Update,
The good news is the ATE bleed screw (mentioned above) is EXACTLY identical to Volvo factory bleed screw.
I ordered a few ATE bleed screws from FCPEuro ($3.39/each).
Autohausaz.com sells it for $4.99/each.
I have a spare S60 caliper lying around, installed the new ATE bleed screw, it fits perfectly.
So, for those of you who want to replace the bleed screws as preventive measure, this (ATE bleed screw) is much cheaper.
FYI, ATE is a hugh brake mfg in Europe, supplying brake calipers to Volvo, BMW, Mercedes, Porsche, Jaguar etc. etc., so there are a lot of similar parts among different cars.

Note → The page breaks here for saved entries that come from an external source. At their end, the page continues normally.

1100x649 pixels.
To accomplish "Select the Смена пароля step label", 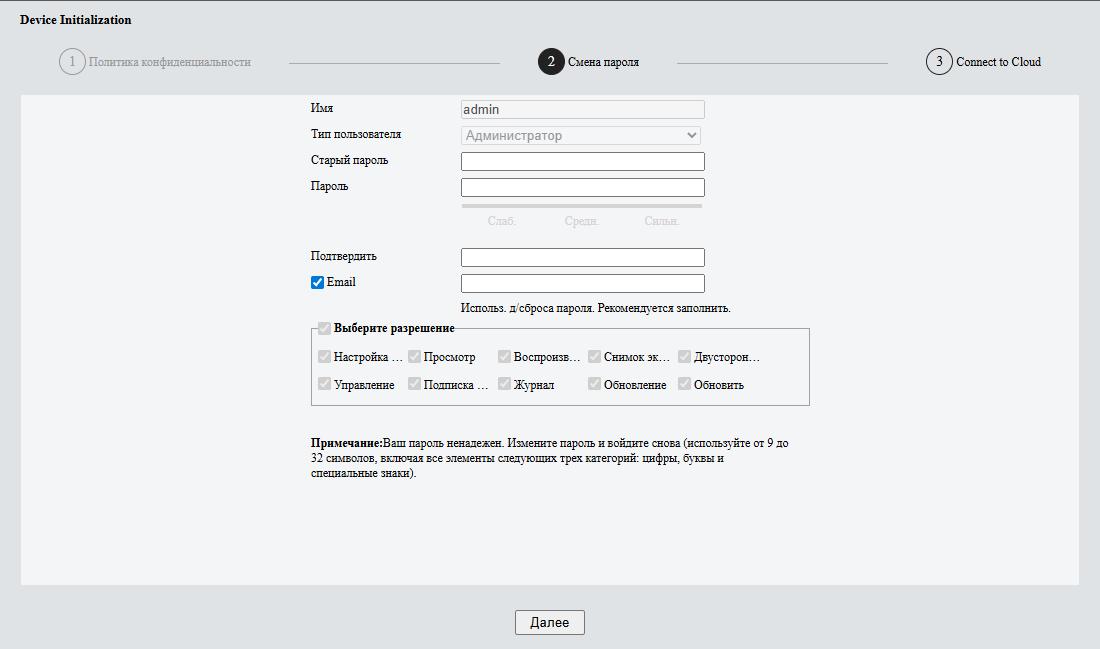I will 603,62.
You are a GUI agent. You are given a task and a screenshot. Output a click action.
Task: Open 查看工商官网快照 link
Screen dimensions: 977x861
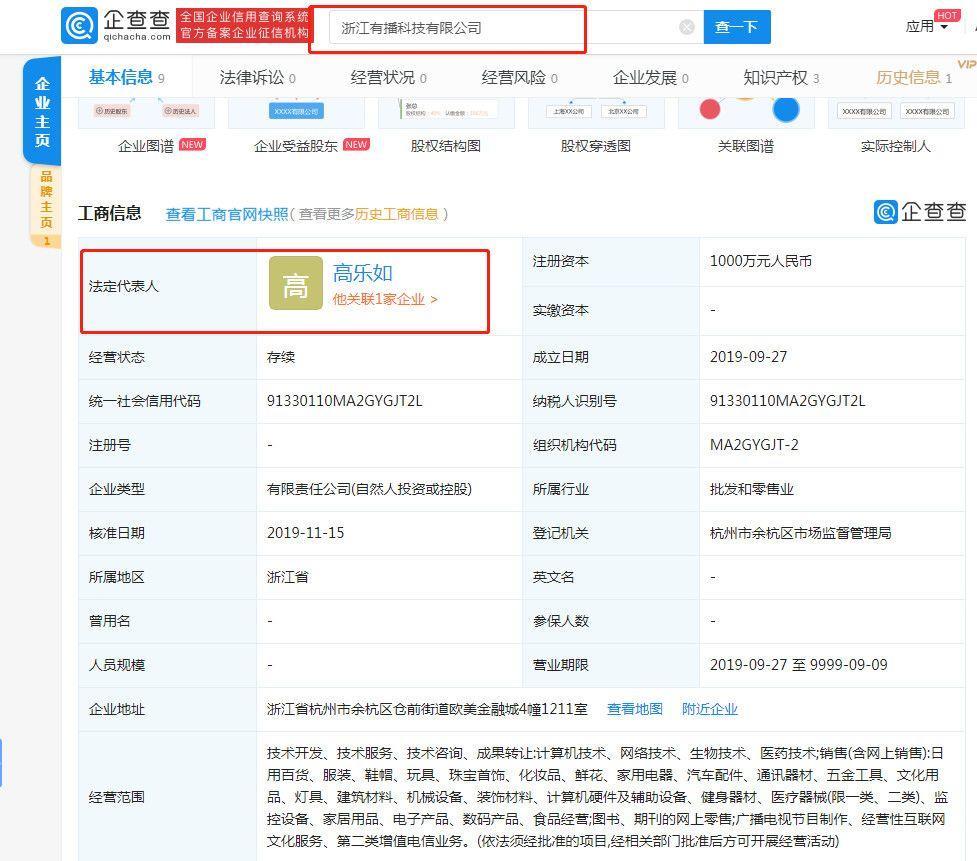(x=226, y=214)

As a reminder, spray some PB Blaster etc into the screw threads one week ahead of time
(Remove the rubber cap and spray some lubricant down the small hole, the allows lubricant
to seep through the small bleed holes to soak the rust that builds up along the threads).
This will make it much easier to remove the bleeder screw.
PS: Hi @abscate or any mod, could you add the ATE PN on the original Title Thread to make it easier for other readers?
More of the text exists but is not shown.